Mengoreksi RUU Polri Soal Status Teritorial KBRI di Luar Negeri
Kolom

Mengoreksi RUU Polri Soal Status Teritorial KBRI di Luar Negeri

Proses penguatan institusi kepolisian perlu terus didorong dengan juga mempertimbangkan hukum internasional dan peraturan perundang-undangan nasional lainnya.

Bacaan 7 Menit

Indonesia juga menerapkan praktik yang serupa. Kedutaan Besar negara asing di Jakarta tetap tunduk dan harus mematuhi peraturan perundang-undangan nasional di Indonesia. Selama ini, Polri juga tetap melaksanakan fungsi penegakan hukum dalam berbagai tindak pidana yang terjadi di lingkungan kedutaan besar negara asing di Jakarta. 

Salah satu contoh konkret adalah penanganan kasus terorisme di Kedubes Australia di Jakarta. Proses hukum terkait kejahatan terorisme tersebut dilakukan oleh aparat penegak hukum Indonesia. Hal ini menunjukan bahwa premis Kedubes Australia di Jakarta masih merupakan bagian dari wilayah dan termasuk dalam yurisdiksi Indonesia. 

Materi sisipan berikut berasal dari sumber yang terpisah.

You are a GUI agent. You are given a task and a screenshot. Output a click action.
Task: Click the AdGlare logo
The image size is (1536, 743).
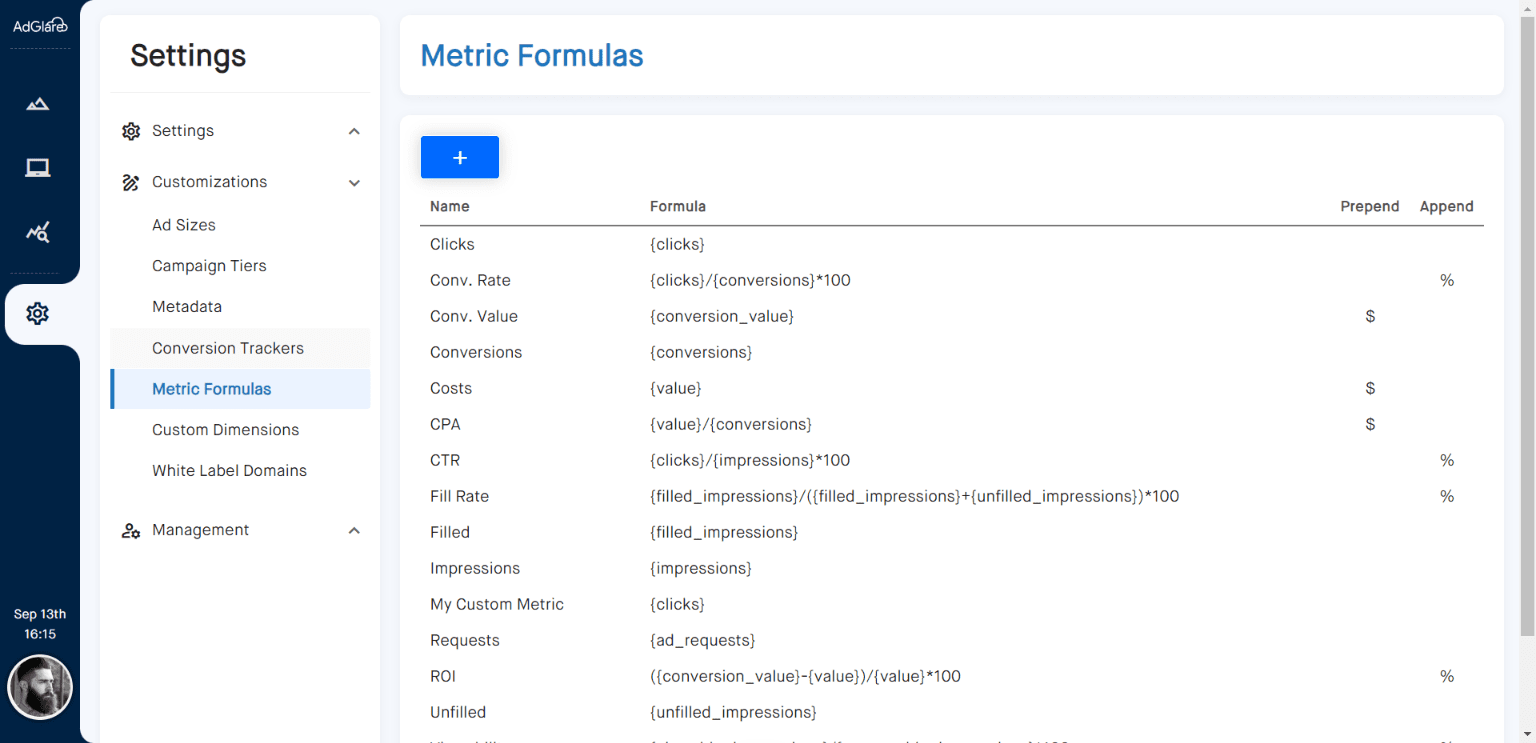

Sebaiknya RUU Polri tidak memuat ketentuan yang berimplikasi seolah-olah KBRI adalah bagian dari wilayah Indonesia. Selain tidak sejalan dengan hukum internasional, perluasan fungsi dan wewenang Polri dimaksud  juga akan menimbulkan berbagai persoalan praktis.

Fungsi Penegakan Hukum

Persoalan utama yang perlu diperhatikan adalah pelaksanaan fungsi dan kewenangan Polri di bidang penegakan hukum yaitu penyelidikan, penangkapan, dan penyidikan. Kewenangan tersebut pada pokoknya merupakan jurisdiction to enforce yang dimiliki oleh Indonesia sebagai negara berdaulat. Namun, jangkauan penerapannya terbatas dan hanya dapat dilakukan di wilayah Indonesia.

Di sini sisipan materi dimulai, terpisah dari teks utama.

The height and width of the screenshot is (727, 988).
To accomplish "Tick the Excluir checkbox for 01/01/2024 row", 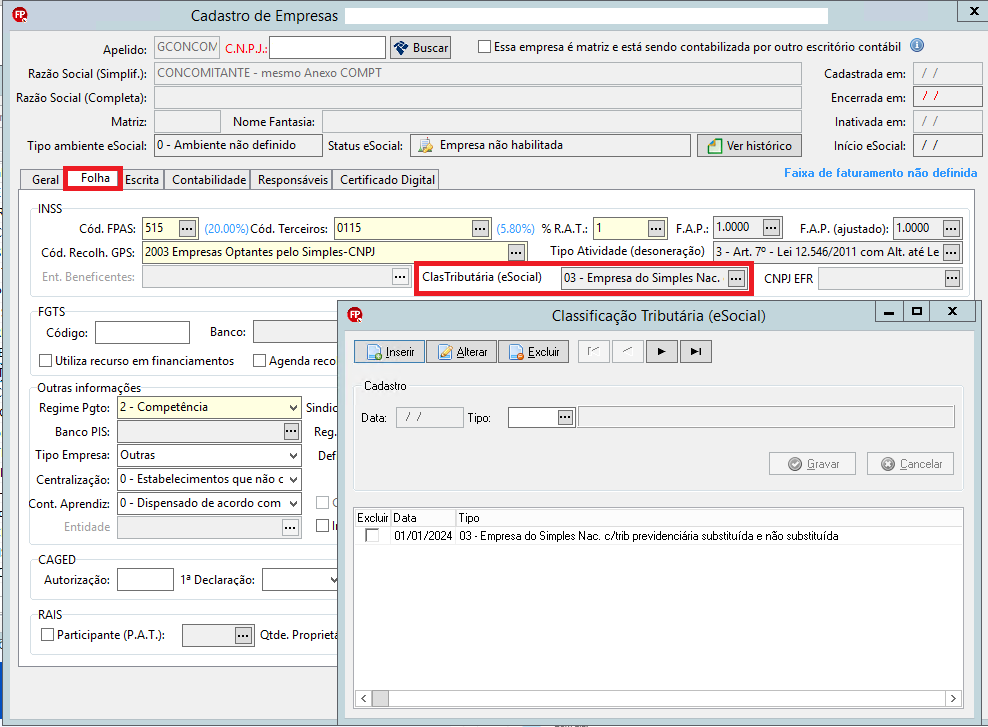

Permanent Court of International Justice  dalam Kasus Lotus (1927) memutuskan bahwa  jurisdiction to enforce hanya dapat diterapkan oleh suatu negara di dalam wilayahnya sendiri. Pembatasan ini kemudian dipertegas kembali oleh Piagam PBB dengan prinsip penghormatan kedaulatan negara lain dan prinsip nonintervensi.

Atas dasar itu, aparat hukum negara lain dilarang melakukan tindakan penegakan hukum di wilayah Indonesia, begitu juga sebaliknya. Polri juga tidak dapat menerapkan kewenangannya pada perwakilan Indonesia di LN. Misalnya aparat penegak hukum Indonesia tidak boleh membawa senjata dan atau melakukan penangkapan terhadap siapapun di dalam KBRI/KJRI. Jadi, jurisdiction to enforce berbeda dengan kewenangan negara untuk membuat suatu aturan pidana (jurisdiction to prescribe).

Indonesia memang memiliki jurisdiction to prescribe yang relatif luas, misalnya membuat peraturan pidana yang dapat diterapkan terhadap tindak pidana yang terjadi di luar wilayahnya (Pasal 5, 6, 7 dan 8 KUHP Baru yang menerapkan prinsip ekstrateritorial). Namun, kewenangan penegakan hukum pasal-pasal KUHP itu dibatasi oleh wilayah kedaulatan Indonesia. Polri tidak dapat melaksanakannya di kedaulatan teritorial negara lain. Keberadaan pasal-pasal KUHP itu tidak dapat digunakan sebagai dalih untuk memperluas daerah hukum Polri sehingga menjangkau KBRI/KJRI di LN.